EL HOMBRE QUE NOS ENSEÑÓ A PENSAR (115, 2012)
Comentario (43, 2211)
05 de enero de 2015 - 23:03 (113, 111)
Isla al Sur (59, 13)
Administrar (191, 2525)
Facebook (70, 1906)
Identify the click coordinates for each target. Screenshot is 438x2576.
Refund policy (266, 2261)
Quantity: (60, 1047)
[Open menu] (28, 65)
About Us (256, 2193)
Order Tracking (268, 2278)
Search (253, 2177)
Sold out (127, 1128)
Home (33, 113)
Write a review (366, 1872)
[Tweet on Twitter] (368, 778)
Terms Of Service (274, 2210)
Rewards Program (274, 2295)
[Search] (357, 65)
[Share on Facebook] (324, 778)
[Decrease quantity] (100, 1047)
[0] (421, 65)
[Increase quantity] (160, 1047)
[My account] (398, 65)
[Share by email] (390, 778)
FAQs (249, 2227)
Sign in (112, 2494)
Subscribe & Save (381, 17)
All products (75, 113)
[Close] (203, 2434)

About this task:
Taking the line with "Rewards Program (274, 2295)" as the first, copy every line through the end of the entries above exactly, with no others.

Written response:
Rewards Program (274, 2295)
[Search] (357, 65)
[Share on Facebook] (324, 778)
[Decrease quantity] (100, 1047)
[0] (421, 65)
[Increase quantity] (160, 1047)
[My account] (398, 65)
[Share by email] (390, 778)
FAQs (249, 2227)
Sign in (112, 2494)
Subscribe & Save (381, 17)
All products (75, 113)
[Close] (203, 2434)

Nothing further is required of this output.